Historic house in Connecticut, United States

The Captain Elisha Phelps House is a historic house museum at 800 Hopmeadow Street in Simsbury, Connecticut. The colonial-era house was built by David Phelps in 1711. His son Elisha Phelps received the land from his father and expanded the house in 1771. Elisha Phelps along with his brother Noah Phelps and others took part in the capture of Fort Ticonderoga in 1775. Capt. Phelps was appointed as commissary of the Northern Department by the Continental Congress.

The house was used as a hotel named the Canal Hotel, after the War of 1812. It is located along what was the New Haven and Northampton Canal line.

==Family life==
Elisha Phelps was born at Simsbury, Connecticut, on October 17, 1737. His father David (May 7, 1710-December 9, 1760) married Abigail Pettibone (April 25, 1731-October 16, 1787) on April 25, 1731. Both families descended from original settlers of Dorchester, Massachusetts (and five years later, Windsor, Massachusetts) who as Puritans arrived in the New World aboard the ship Mary and John in 1630.

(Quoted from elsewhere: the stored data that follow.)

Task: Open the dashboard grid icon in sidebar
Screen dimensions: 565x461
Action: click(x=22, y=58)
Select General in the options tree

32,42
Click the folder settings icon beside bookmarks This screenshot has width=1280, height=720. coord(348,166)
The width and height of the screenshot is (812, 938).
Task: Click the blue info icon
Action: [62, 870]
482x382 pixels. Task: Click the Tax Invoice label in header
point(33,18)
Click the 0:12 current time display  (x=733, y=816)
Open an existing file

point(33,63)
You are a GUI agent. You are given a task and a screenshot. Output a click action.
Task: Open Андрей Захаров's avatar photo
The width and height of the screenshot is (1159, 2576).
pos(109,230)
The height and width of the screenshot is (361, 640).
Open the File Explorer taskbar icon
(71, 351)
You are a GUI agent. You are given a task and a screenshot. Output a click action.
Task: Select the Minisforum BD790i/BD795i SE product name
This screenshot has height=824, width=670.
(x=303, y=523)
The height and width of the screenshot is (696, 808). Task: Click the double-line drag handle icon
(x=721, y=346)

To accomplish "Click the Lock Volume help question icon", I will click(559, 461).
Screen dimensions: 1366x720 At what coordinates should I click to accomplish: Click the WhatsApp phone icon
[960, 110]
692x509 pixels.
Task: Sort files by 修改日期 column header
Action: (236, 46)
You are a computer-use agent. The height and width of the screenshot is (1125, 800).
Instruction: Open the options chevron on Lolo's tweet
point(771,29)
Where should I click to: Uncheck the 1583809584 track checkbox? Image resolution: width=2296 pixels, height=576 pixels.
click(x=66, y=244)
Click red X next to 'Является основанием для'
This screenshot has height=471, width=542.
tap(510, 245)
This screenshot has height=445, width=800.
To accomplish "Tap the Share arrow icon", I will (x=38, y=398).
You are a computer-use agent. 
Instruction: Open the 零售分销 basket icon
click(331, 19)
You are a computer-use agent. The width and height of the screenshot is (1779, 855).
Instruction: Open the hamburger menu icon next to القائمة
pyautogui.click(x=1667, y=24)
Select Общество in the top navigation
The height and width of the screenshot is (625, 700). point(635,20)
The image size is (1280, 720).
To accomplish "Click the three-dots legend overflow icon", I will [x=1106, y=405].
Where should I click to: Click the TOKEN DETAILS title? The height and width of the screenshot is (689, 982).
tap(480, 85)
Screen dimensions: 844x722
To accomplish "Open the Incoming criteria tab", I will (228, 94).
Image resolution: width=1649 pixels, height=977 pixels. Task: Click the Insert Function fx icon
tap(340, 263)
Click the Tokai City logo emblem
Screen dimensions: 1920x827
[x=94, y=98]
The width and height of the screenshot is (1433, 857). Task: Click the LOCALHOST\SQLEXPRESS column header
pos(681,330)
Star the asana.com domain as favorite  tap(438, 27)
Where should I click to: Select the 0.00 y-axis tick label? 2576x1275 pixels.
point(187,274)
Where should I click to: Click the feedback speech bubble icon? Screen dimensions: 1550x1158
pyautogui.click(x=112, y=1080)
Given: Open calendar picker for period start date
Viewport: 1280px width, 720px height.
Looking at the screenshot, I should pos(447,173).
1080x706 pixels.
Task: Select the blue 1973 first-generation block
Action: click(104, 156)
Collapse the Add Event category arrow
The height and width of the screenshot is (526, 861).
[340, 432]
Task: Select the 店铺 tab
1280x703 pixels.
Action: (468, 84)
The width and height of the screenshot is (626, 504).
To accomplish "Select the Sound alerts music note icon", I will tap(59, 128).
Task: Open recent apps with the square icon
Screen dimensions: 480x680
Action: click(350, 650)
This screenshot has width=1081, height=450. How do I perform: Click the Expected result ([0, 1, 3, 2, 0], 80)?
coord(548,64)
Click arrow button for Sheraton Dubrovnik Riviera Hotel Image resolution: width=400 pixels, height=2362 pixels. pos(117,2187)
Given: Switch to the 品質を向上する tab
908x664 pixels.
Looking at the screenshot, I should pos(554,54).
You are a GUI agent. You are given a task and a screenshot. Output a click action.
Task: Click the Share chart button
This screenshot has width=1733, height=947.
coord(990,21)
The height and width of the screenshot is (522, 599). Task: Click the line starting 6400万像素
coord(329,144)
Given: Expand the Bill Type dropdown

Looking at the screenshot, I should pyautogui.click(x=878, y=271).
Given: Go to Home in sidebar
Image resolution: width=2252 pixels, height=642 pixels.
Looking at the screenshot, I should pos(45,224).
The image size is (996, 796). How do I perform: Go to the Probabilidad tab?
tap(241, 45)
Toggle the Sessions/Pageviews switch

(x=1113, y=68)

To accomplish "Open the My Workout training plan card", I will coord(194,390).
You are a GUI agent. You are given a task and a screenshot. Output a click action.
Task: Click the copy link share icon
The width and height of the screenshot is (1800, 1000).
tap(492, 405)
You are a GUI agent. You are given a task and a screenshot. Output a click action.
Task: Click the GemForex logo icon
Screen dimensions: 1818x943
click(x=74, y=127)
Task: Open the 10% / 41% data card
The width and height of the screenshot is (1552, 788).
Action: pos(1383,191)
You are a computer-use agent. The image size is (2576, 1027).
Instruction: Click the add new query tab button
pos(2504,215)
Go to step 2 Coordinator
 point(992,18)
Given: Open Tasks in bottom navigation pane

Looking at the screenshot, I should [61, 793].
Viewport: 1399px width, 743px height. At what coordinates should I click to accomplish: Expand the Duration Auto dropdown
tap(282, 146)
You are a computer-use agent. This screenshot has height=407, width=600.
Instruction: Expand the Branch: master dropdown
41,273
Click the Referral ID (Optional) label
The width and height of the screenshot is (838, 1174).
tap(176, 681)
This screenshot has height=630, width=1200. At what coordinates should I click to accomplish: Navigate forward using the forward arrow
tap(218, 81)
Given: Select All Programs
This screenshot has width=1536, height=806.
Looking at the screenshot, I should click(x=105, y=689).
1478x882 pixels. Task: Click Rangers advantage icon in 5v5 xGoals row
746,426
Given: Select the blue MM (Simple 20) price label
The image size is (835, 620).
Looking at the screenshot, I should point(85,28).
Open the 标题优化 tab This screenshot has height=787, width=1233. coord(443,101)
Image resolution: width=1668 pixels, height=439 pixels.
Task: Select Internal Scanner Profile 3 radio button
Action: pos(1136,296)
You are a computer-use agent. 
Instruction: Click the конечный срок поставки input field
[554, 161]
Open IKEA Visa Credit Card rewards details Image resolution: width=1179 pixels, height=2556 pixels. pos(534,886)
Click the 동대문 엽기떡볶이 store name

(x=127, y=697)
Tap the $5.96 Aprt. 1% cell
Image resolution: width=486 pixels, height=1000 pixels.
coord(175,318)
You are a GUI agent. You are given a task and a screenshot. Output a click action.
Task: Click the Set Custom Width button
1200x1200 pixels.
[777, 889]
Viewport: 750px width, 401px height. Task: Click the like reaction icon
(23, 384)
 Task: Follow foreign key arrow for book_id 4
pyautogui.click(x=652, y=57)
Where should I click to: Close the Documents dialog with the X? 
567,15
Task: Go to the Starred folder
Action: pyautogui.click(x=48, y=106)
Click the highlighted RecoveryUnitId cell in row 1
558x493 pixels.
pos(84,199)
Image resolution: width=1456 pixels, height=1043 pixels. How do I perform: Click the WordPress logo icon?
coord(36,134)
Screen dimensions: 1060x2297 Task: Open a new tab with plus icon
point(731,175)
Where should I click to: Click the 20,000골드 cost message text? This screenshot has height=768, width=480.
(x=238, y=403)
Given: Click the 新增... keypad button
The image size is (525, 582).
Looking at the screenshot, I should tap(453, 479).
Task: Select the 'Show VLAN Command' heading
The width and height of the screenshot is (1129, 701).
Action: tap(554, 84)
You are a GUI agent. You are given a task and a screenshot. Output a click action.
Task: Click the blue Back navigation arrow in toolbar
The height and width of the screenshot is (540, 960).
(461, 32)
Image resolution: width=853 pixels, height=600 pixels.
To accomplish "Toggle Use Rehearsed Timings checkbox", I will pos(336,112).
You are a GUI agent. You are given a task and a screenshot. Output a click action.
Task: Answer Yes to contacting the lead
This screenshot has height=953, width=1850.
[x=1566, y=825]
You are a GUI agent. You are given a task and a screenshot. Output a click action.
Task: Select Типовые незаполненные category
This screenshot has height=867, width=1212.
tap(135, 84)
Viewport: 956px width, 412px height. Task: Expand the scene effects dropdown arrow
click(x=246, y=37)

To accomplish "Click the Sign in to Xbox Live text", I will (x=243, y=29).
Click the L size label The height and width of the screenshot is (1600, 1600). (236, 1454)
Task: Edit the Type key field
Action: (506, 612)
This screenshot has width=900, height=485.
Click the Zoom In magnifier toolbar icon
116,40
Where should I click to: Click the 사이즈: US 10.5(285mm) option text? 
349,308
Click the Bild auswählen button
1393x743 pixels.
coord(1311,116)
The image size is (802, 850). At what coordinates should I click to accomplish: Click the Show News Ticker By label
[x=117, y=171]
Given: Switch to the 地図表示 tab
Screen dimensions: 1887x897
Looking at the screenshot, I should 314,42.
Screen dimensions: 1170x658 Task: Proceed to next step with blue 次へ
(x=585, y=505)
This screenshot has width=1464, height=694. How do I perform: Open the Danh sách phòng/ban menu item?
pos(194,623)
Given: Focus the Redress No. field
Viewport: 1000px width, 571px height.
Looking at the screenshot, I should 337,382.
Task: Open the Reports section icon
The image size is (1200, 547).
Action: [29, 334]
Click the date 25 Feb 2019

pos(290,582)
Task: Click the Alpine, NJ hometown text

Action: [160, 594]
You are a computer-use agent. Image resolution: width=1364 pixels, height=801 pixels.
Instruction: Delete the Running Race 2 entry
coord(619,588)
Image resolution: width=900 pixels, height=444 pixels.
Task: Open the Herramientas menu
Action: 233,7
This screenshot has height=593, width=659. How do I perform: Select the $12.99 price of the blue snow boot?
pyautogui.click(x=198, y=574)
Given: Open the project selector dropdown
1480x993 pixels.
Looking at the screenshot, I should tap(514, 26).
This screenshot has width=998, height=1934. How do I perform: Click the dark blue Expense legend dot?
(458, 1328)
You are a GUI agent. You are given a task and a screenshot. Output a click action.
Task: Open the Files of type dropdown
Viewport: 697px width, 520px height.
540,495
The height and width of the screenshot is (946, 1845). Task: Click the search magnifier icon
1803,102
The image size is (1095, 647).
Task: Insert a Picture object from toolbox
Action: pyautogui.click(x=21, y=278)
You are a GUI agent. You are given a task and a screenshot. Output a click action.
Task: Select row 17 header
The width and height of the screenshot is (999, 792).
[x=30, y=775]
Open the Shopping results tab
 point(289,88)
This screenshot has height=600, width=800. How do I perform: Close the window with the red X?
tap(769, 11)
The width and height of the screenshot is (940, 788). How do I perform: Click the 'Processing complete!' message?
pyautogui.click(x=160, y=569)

He died at age 43 in Albany, New York, on July 14, 1776, from diseases he contracted from the soldiers he cared for there. After his death, the homestead passed from his widow and surviving children to his brother Noah Phelps and until 1962 was the property of his descendants, including Jeffrey O. Phelps.

==Phelps Tavern Museum==
The estate is now known as The Phelps Tavern Museum. The museum uses period rooms and interactive exhibits and galleries to interpret the use of the house as an inn from 1786 to 1849. Three successive generations of the Phelps tavern-keepers are chronicled along with the social history of taverns in New England. From Masonic meetings to ordination balls, the Phelps Tavern hosted townspeople and travelers who arrived by horse, stagecoach and canal.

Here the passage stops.